Introduction Alternatives to transfemoral access for acute mechanical thrombectomy have been reported and include direct carotid puncture, brachial artery access, and transradial access. This experience is typically based on a rescue scenario where a transfemoral approach is not feasible or has resulted in failure. Large trials have shown the safety of transradial access for coronary intervention with improved morbidity and mortality rates when compared to transfemoral access for cardiology procedures. When considering an alternative access for difficult interventional stroke therapies a primary consideration for using transradial access should be deliberated. This modality has been adapted for ischemic stroke intervention at several centers including our own. However effective, there are instances in which this modality is ineffective or proves difficult to succeed and should be approached with careful consideration.
Methods All patients seeking endovascular therapy secondary to large vessel occlusions and treated by means of radial artery puncture at our center with documented reperfusion outcome were retrospectively reviewed for analysis. In brief, initial consideration for radial approach requires an assessment of coronary vessel tortuosity through CTA. If qualified, a modified Allen’s test is thus performed to determine vascularity and eligibility for radial access. Following artery puncture, a microwire is advanced in adjunct to a 6–7 F sheath, typically a Neuron MAX 088. In cases involving severe aortic arch, a CLARET technique is used, employing the aortic arch and valve to form a loop allowing for access into the more distal neuroanatomy. Once the thrombus is visualized, thrombectomy is carried out in the usual fashion. We identify cases wherein transradial access was employed, either as initial or secondary intentions, with unsuccessful clot engagement.

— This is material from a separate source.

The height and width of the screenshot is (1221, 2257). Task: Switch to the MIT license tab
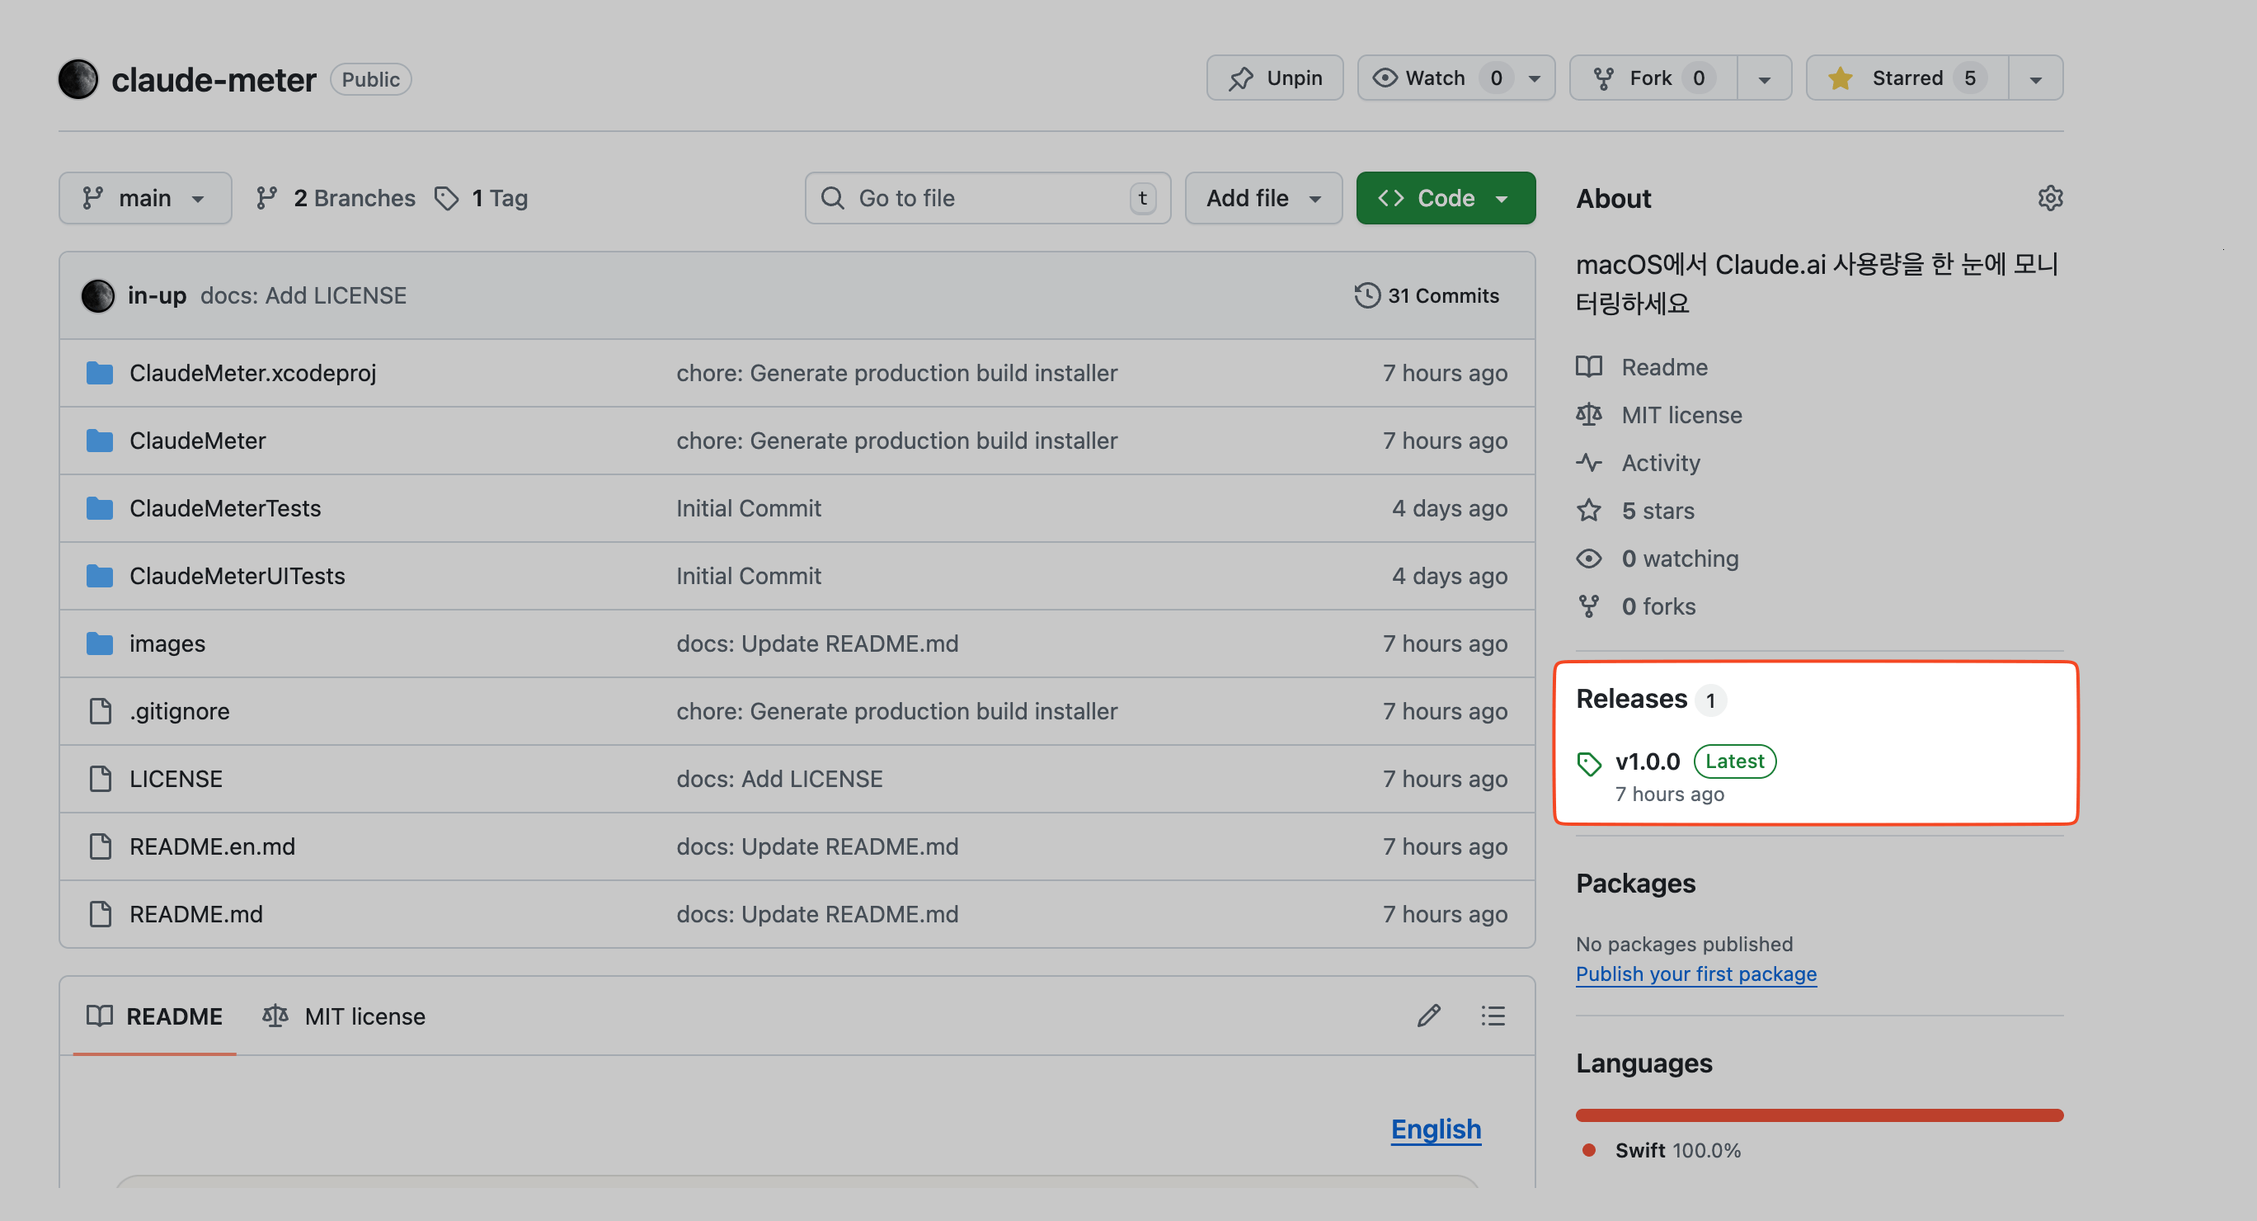click(344, 1016)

Results A total of 32 patients met criteria in a retrospective review of our database. Reperfusion to mTICI 2 b/3 was achieved in 78.1% (25/32) of cases. Of the 7 cases unsuccessfully treated through radial access; difficulties in revascularization as specifically relating to this modality were observed in 4 cases. Radial puncture was not attempted in 2 cases due to extreme vessel tortuosity. In the remaining 2 cases wherein transradial axis was attempted, thrombus engagement was unsuccessful, either due to physiological morphology or to the upstream distal location of the thrombus.
Conclusion An inherent limitation of transradial access is the restriction to a 6–7 F catheter; however other factors must be considered when identifying cases amenable to radial access.
These factors include extreme tortuosity, which not only presents a challenge for radial access, but for all access modalities, and patient height. Patients of above average height or have distal occlusions present a true challenge to the efficacy of radial access as current catheters are limited in length, and thus unable to reach the desired destination. These contraindications are important factors when considering this method of approach, but technological advances in this field may overcome some or all of these limitations.
Disclosures K. Sivakumar: None. S. Feuerwerker: None. A. Tiwari: None. D. Turkel-Parrella: None. K. Arcot: None. J. Farkas: None.